*** Records shown ***

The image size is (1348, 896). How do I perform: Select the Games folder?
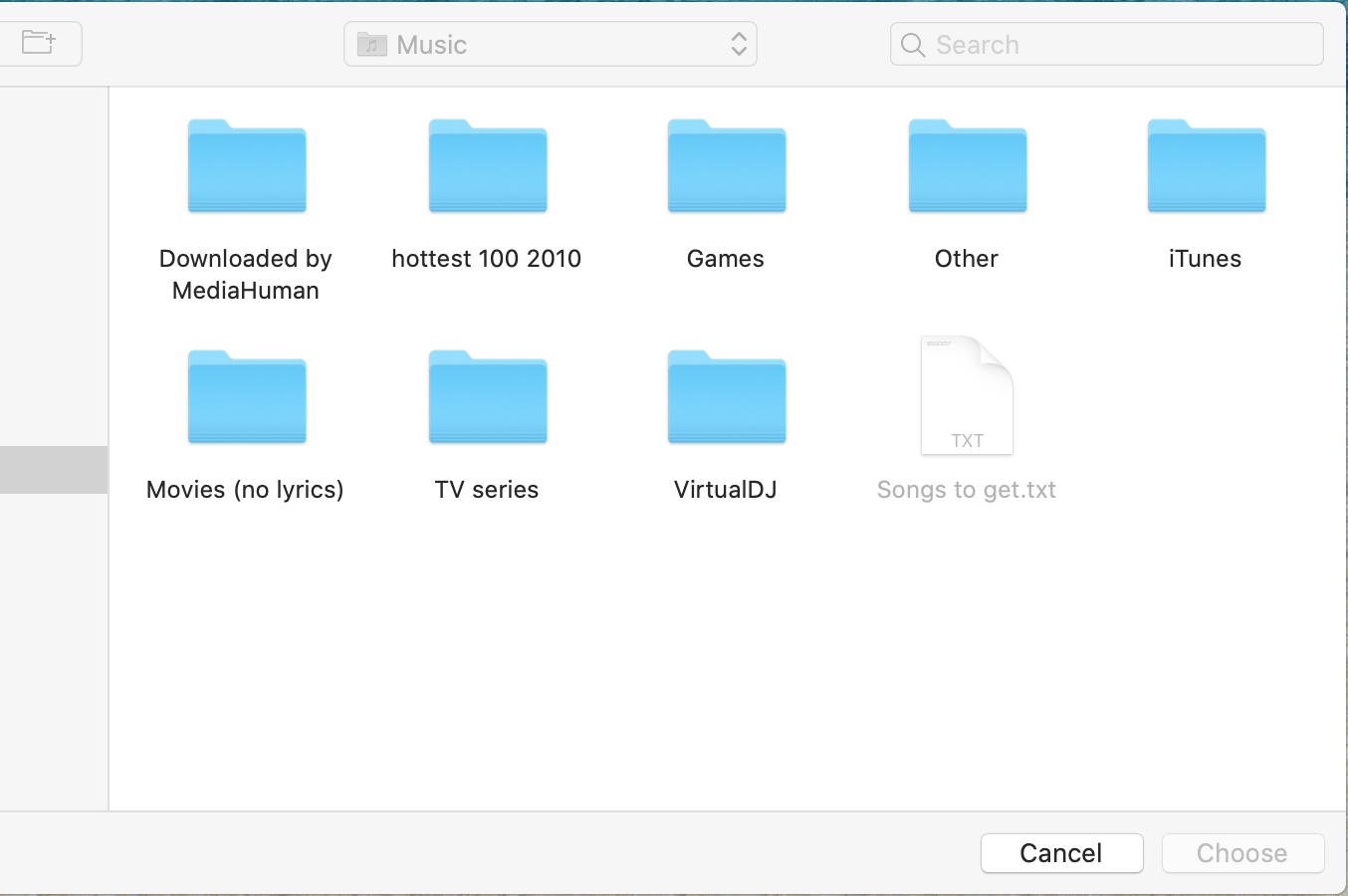(726, 166)
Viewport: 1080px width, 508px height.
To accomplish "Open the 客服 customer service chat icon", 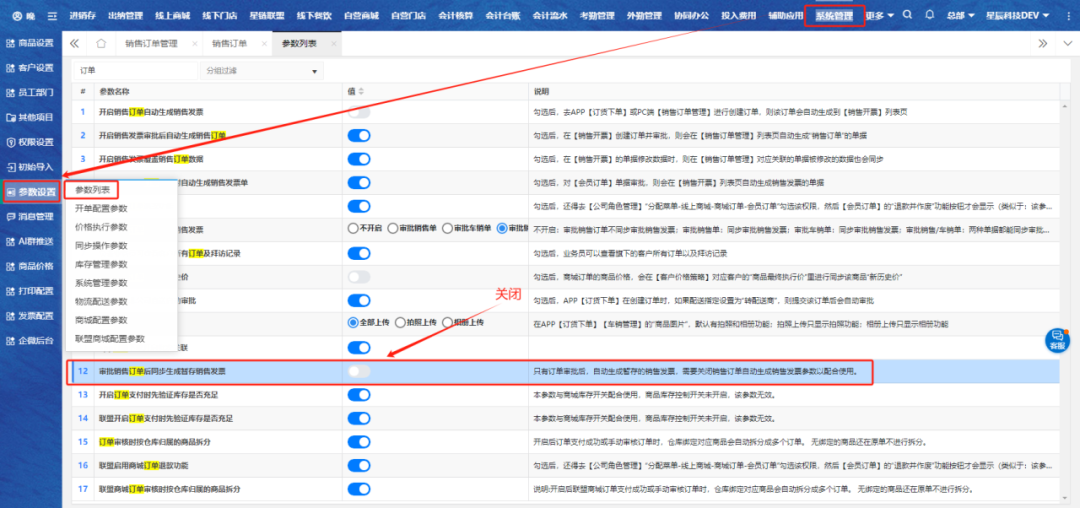I will 1056,340.
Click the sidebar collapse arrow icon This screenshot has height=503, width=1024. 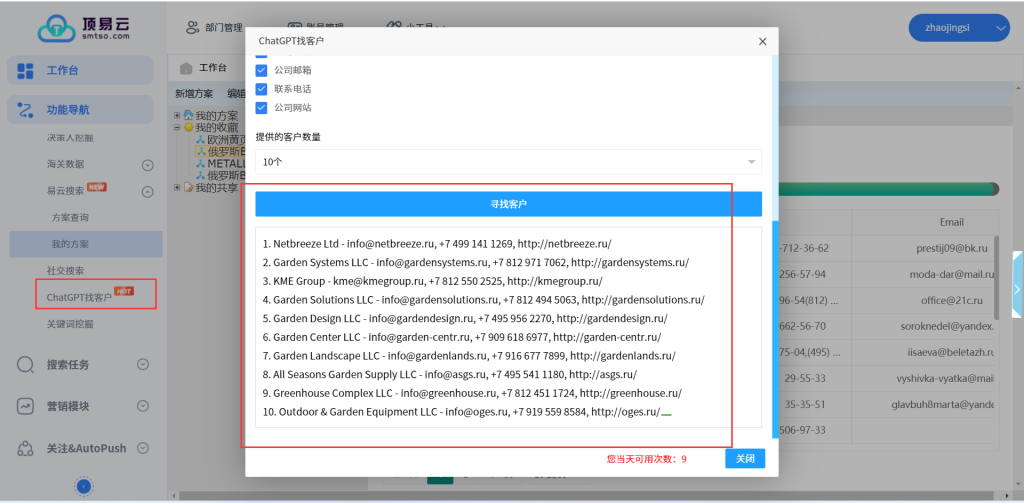click(84, 486)
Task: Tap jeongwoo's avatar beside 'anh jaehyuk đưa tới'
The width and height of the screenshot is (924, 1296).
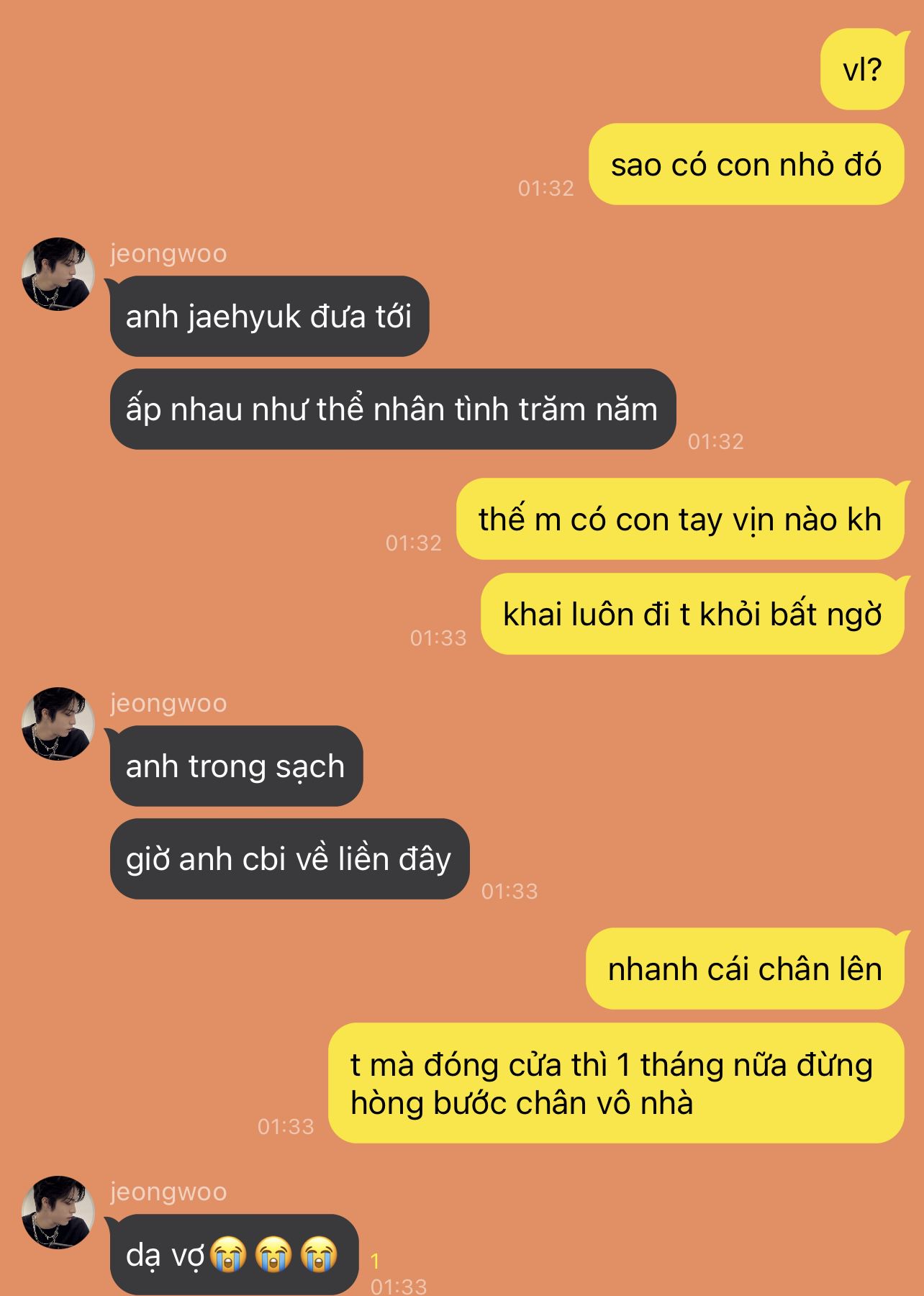Action: coord(58,274)
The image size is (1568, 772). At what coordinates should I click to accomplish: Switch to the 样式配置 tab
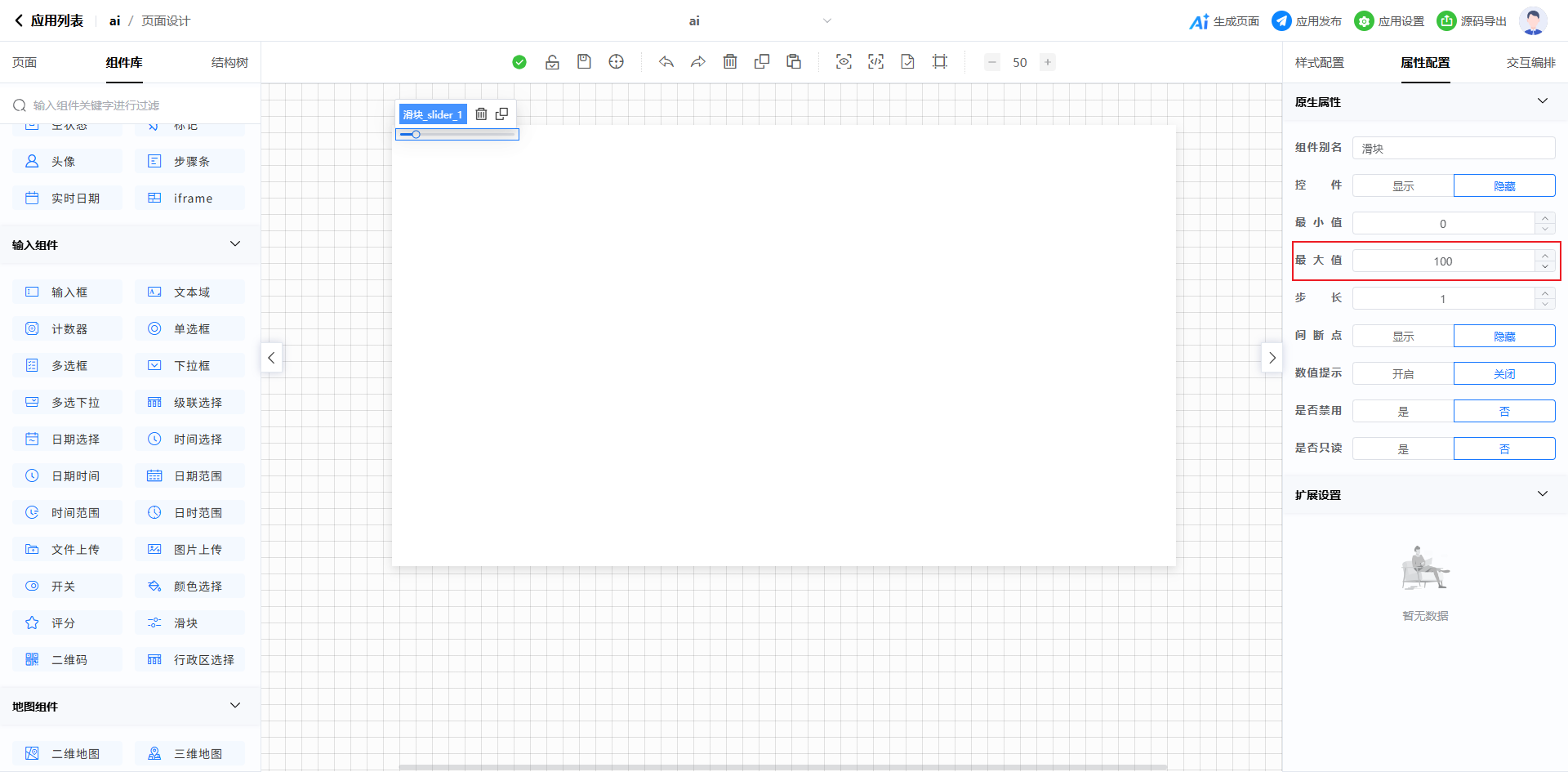pyautogui.click(x=1319, y=63)
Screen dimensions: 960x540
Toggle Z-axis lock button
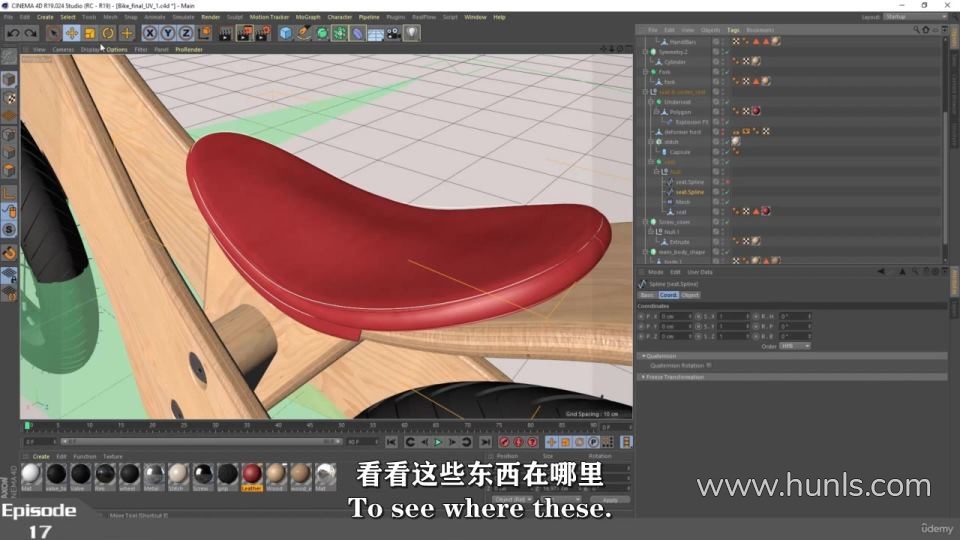pos(185,33)
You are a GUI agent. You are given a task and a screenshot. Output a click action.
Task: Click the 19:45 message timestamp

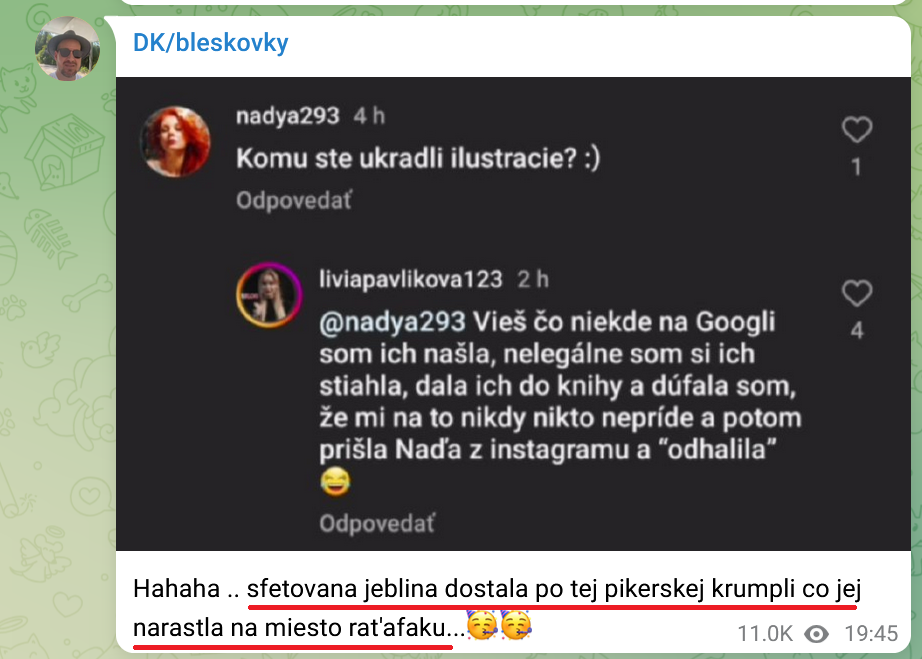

***

* Work task: What are the lines from the one containing "Toggle Z-axis lock button" through the end of the records? Write them out exactly, leaving out the pictures.

* Written solution:
Toggle Z-axis lock button
pos(185,33)
You are a GUI agent. You are given a task and a screenshot. Output a click action.
Task: Click the 19:45 message timestamp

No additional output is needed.